**Provided text**
When the Games Are Over: Part II
2000.10.03

I got to work early this morning and though I was in the office it turns out I missed a voice message from Dad. It was short but to the point saying that he wanted to reassure me that I can talk to them at any time about anything. I guess it means that he found out from what Mom and I were discussing late Sunday night.
      All I can say at this point in time is that I am so very thankful for both of them being able to at least be open enough to let all of us start a family discussion about all that I've been going through. I don't know if this will lead to acceptance in the future, but at least they are willing to come to the table to talk rather than slam the door and walk away. It means the world to me.
      Where we go from here is going to be a rocky road and yet another series of delicate disclosures on my part in order to present my side of the story and see how they can help or support me. I still believe that I had given them the wrong impression that I was speaking of homosexuality rather than transsexuality, but it is a start. And a start is what I think we all needed---especially me.
      I have been so terrified at coming out to them because I knew that within seconds our relationship changes forever. I am no longer just the innocent boy they had thought. Now, we all have to come to grips with how we perceive our own sexuality and challenge the concept of what it means to be a family. I was so afraid that they would outright reject me based upon things they've said in the past which seemed to indicate to me to be a general uncomfortableness with not having a "normal" son. But I had to know.
      I came to a mental space recently where I had to know if they were going to be on my side or not. What triggered that was that since my last electrolysis appointment, we are now approaching the remainders of Round #2 on my face and honestly there is not that much hair left. True, it'll still be many hours before it's permanently clear, but the damage has been done. Irrevocable. Indelible. Undeniable. And with that comes the need to speak the truth because if I don't speak first my body will tell tales for me.
      I'm not out of the woods yet with my parents; we only just begun to make headway into the forest. There are only faint trails from some of the many transgendered people who have gone before us, but there is no true path through. I don't want to unload my entire life on them, and so it'll be a slow disclosure of the myriad of events that have transpired.
      This stuff is so messy that I have set no time limit and I'm banking on the fact that both of my parents can be level-headed, intelligent, compassionate people. I do understand that they may never come to terms with this completely, nor may they grasp the distinction between homosexuality and transsexuality, but I am willing to try.
      I feel a lot better now. I am still just as uncertain about what the future holds for all of us, but at least I know that my parents will try to see the world from my eyes. I have a lot of respect for that even if we don't go much further. However, I hope we will.
      I thought this was going to be a short follow-up to Sunday's writing, but I think what I missed on that was why I felt I had to do it and where we go from here.

**Exercises to complete**
a: Please explain, in one to three sentences, why the writer of the post reached the point of needing to know whether the parents would be on the writer's side.
b: According to the post, what did Dad's voice message want to reassure the writer of?
The entries have no part in this work.

**Provided material**
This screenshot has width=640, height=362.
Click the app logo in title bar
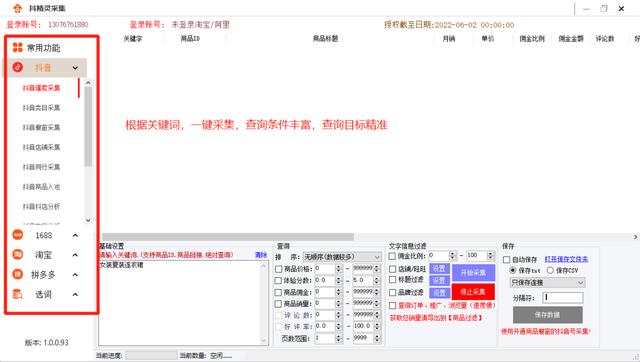(x=17, y=8)
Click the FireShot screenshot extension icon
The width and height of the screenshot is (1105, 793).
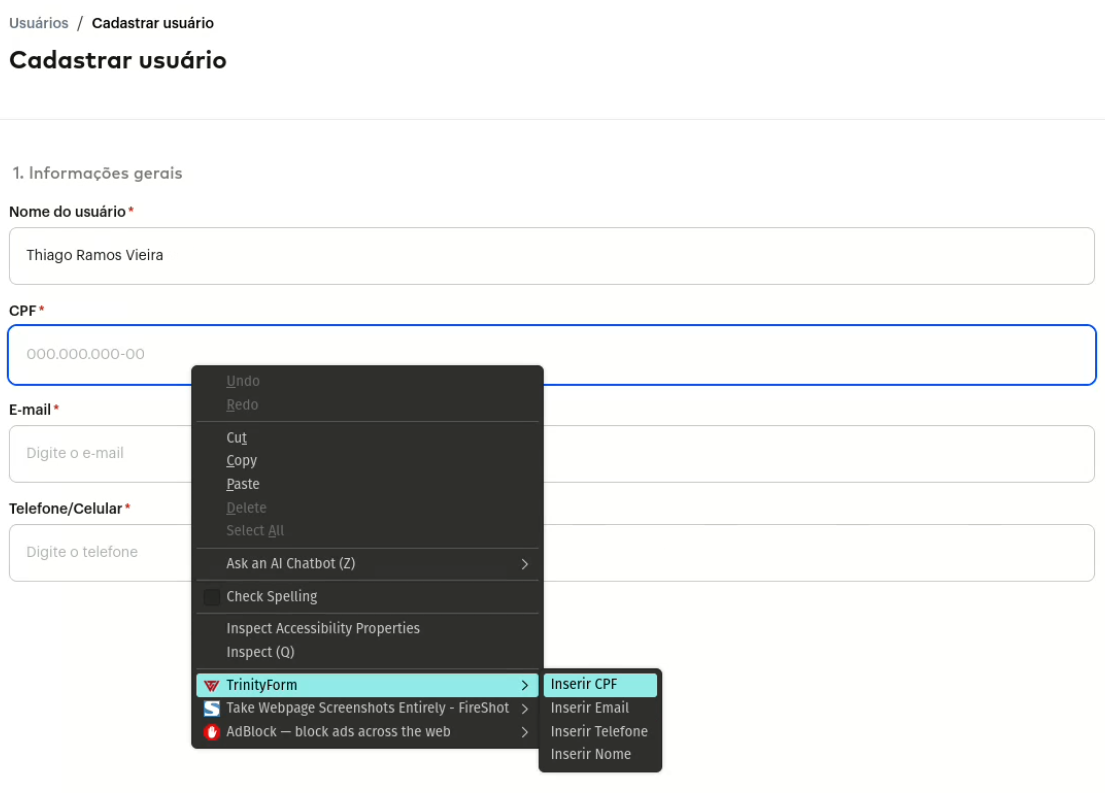(212, 708)
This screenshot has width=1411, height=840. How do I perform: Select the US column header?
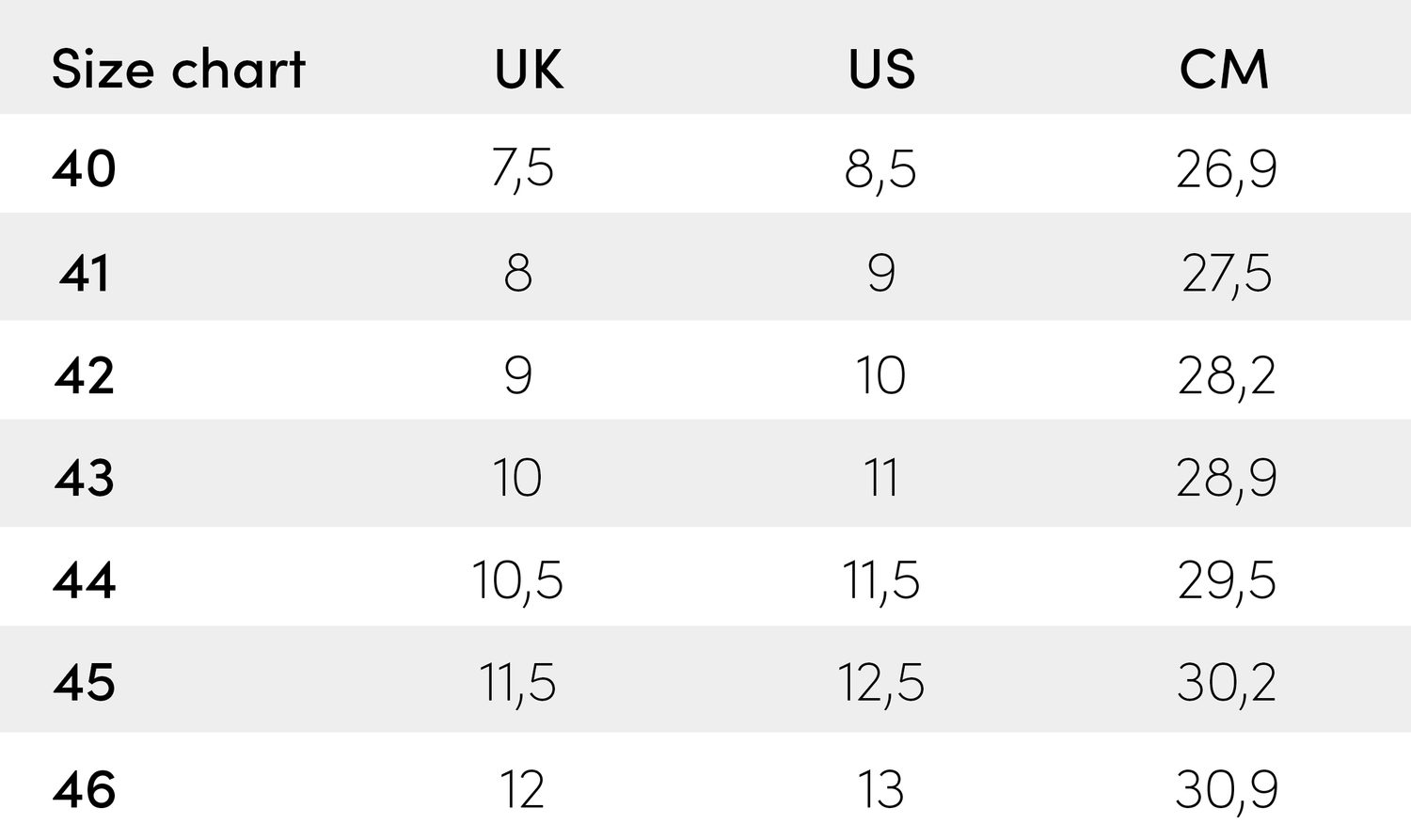click(881, 70)
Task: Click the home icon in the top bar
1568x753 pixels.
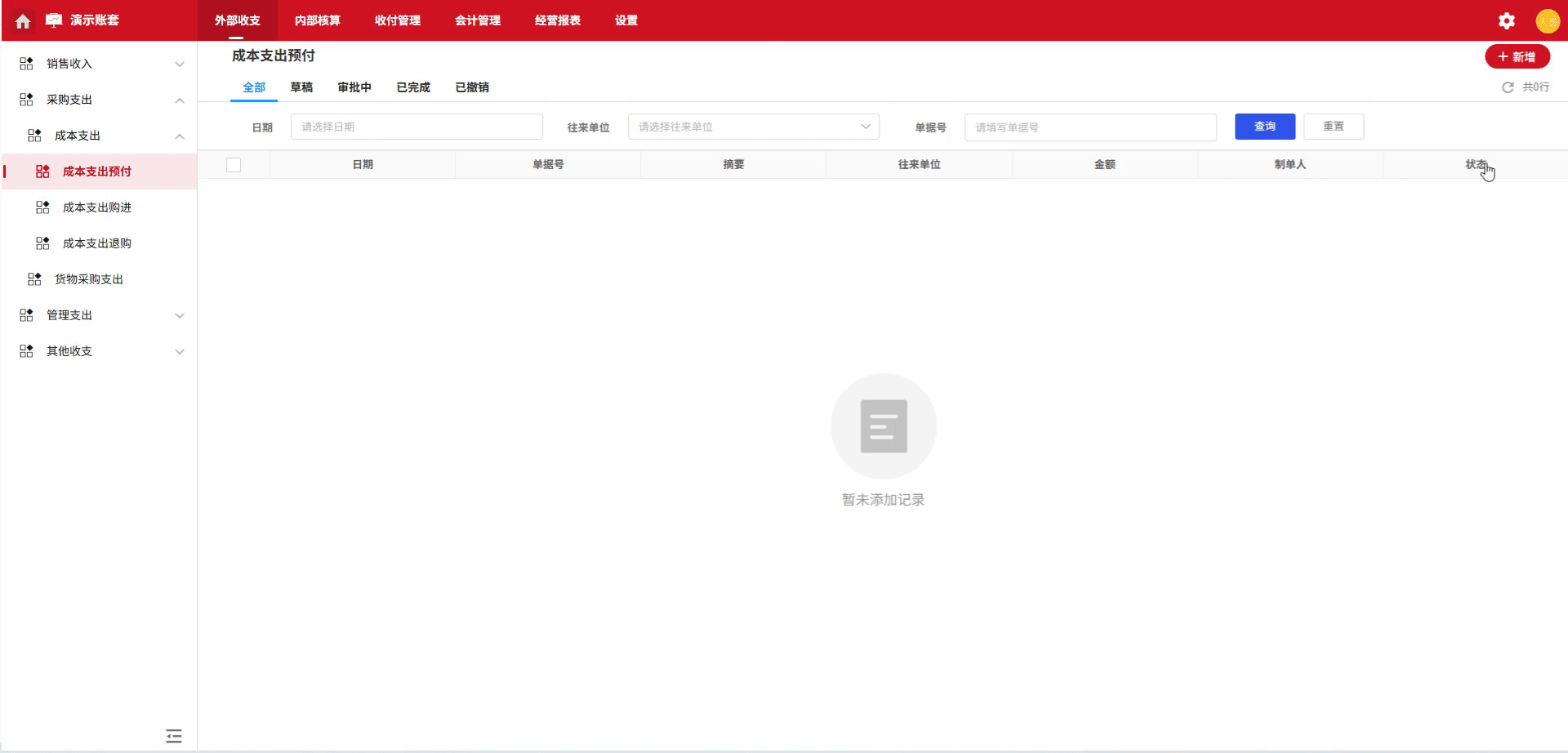Action: (x=22, y=20)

**Per-task answers**
a: Since the last electrolysis appointment, the work on the writer's face had reached the remainders of Round #2, with little hair left, and the change was irrevocable. The writer felt the need to speak the truth first, because otherwise the body would tell tales instead.

b: That the writer can talk to them at any time about anything.